Government gives way on farm inheritance tax

In a Christmas Eve u-turn the Labour Government has backed down on inheritance tax for farmers.  My estate will still attract 40 per cent, but only a minority of farmers will pay 20 per cent over a ten year period.

No doubt farmers will say it was their parades of shiny kit in London that made the difference, but I think a revolt by backbench Labour MPs from rural seats was more significant.  As many as forty of them were prepared to move an amendment to the Finance Act in what would have been a major revolt..

Moreover, it seemed unlikely that the measure would yield significant sums.

Fewer farmers will start paying inheritance tax from April after UK ministers were forced into a £130mn climbdown by a fierce backlash against the policy from rural communities and some Labour MPs.
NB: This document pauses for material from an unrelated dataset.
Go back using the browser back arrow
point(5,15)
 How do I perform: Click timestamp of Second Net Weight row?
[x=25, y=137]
In a surprise U-turn just before Christmas — and with parliament not sitting — the government announced it was lifting the threshold above which farmers will have to pay death duties.

Chancellor Rachel Reeves announced in last year’s Budget that farmland would no longer be exempt from inheritance tax and would be liable for a 20 per cent levy on assets worth more than £1mn from April 2026. But on Tuesday ministers bowed to pressure and announced the threshold would be raised to £2.5mn, meaning that spouses or civil partners with combined estates worth up to £5mn will pay no inheritance tax on top of existing allowances.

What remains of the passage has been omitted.